ZEIT ONLINE: Was war die schlimmste Verletzung, die Sie bisher versorgen mussten?

Langenbach: Vor einigen Jahren ist ein Puck nach einem Schlagschuss mit 160 Stundenkilometern voll im Kieferbereich eines Spielers eingeschlagen. Da waren direkt acht Zähne weg. Von den acht konnten wir vier retten. Die anderen vier mussten wir chirurgisch entfernen und dann wieder aufbauen. Der Spieler konnte dann doch recht schnell wieder lächeln. Und er hat zwei Tage später wieder auf dem Eis gestanden. Das ist für die Spieler wichtiger als ein schönes Lächeln. Sie wollen schnell wieder mitmischen. Gerade jetzt bei der WM.

ZEIT ONLINE: Die Ästhetik geht man also erst nach der Karriere an?

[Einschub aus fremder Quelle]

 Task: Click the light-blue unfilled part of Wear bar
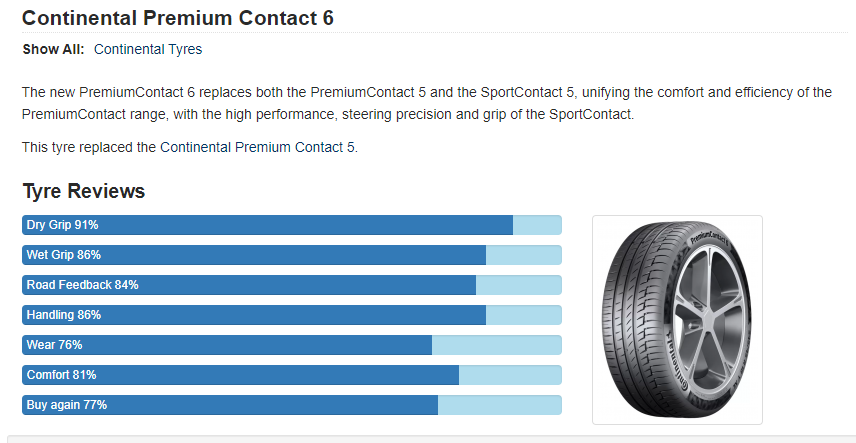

Langenbach: Das stimmt nicht ganz. Die Spieler sind da schon normale Patienten. Sie wollen natürlich auch wieder lächeln können. Noch wichtiger ist aber, dass sie vernünftig beißen können. Denn in dem Sport braucht man ja auch eine Menge Energie, und da muss man sein Essen kauen können.

ZEIT ONLINE: Und am Ende ist ihre Mühe für die Katz – beim nächsten Check fliegt doch alles wieder raus.

Langenbach: Da ist etwas dran. Wir müssen schon gut überlegen, ob es sich lohnt, einen Zahn aufwändig mit Kunststoff wieder aufzubauen, wenn beim nächsten Spiel alles wieder abbricht. Grundsätzlich sehe ich das aber so, dass die Spieler viel für ihren Beruf opfern und dann sollen sie auch die bestmögliche Behandlung bekommen.

Achten Sie auf den roten Punkt in der Bildmitte. © Jed Jacobsohn/​ Getty Images

Dr. Alexander Langenbach ist gemeinsam mit seinem Vater Dr. Klaus Langenbach offizieller Zahnarzt der Eishockey-Weltmeisterschaft. In der Praxis Langenbach werden seit einigen Jahren auch die Spieler der Kölner Haie behandelt. Der 31-Jährige und sein Vater sind bei den WM-Spielen in der Kölner Arena und können die Verletzungen im Mundraum schnell versorgen.